Okay, I understand. The problem with fundamental microstates is that they only really make sense if they are possible worlds, and possible worlds bring their own problems.
One is: we can gesture at them, but we can’t grasp them. They are too big, they each describe a whole world. We can grasp the proposition that snow is white, but not the equivalent disjunction of all the possible worlds where snow is white. So we can’t use then for anything psychological like subjective Bayesianism. But maybe that’s not your goal anyway.
A more general problem is that there are infinitely many possible worlds. There are even infinitely many where snow is white. This means it is unclear how we should define a uniform probability distribution over them. Naively, if 1∞ is 0, their probabilities do not sum to 1, and if it is larger than 0, they sum to infinity. Either option would violate the probability axioms.

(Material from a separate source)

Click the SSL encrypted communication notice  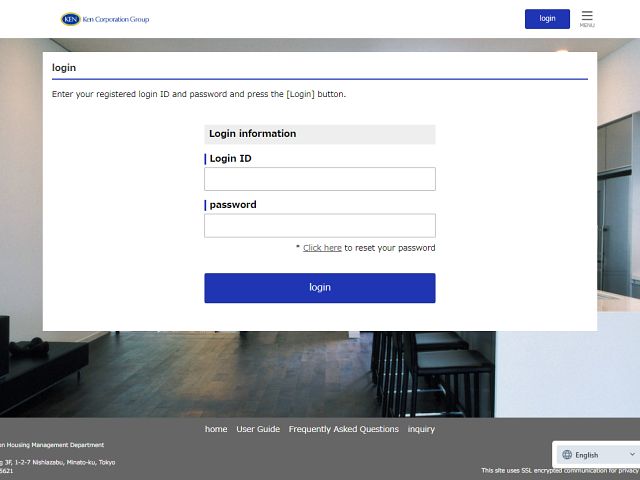pos(560,470)
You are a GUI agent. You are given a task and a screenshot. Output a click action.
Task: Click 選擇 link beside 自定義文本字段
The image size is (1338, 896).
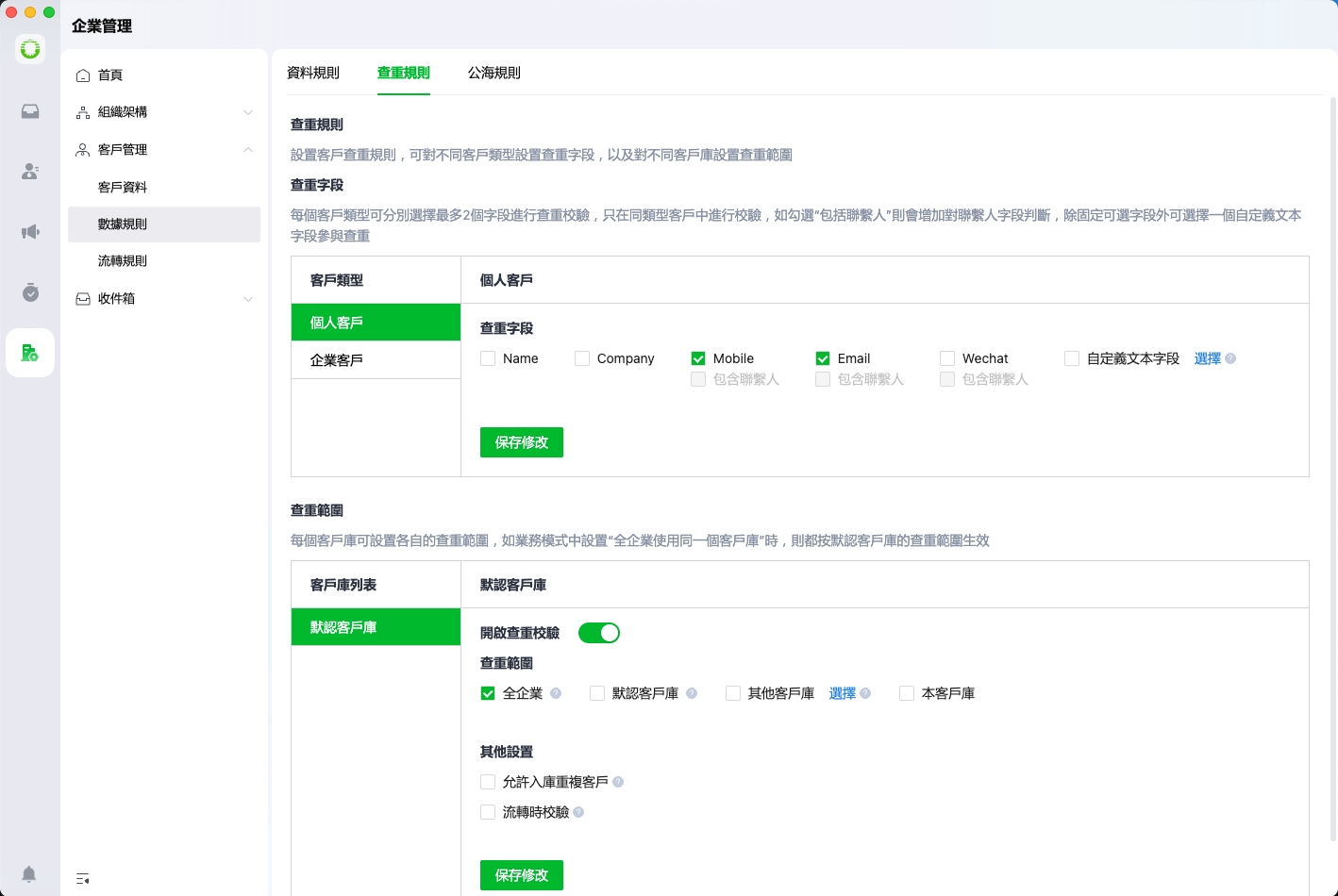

Warning: long and possibly unhelpful tangent ahead
Wittgenstein’s solution for this and other problems (in the Tractatus) was to ignore possible worlds and instead regard “atomic propositions” as basic. Each proposition is assumed to be equivalent to a finite logical combination of such atomic propositions, where logical combination means propositional logic (i.e. with connectives like not, and, or, but without quantifiers). Then the a priori probability of a proposition is defined as the rows in its truth table where the proposition is true divided by the total number of rows. For example, for a and b atomic, the proposition a∨b has probability 3⁄4, while a∧b has probability 1/4: The disjunction has three out of four possible truth-makers - (true, true), (true, false), (false, true), while the conjunction has only one - (true, true).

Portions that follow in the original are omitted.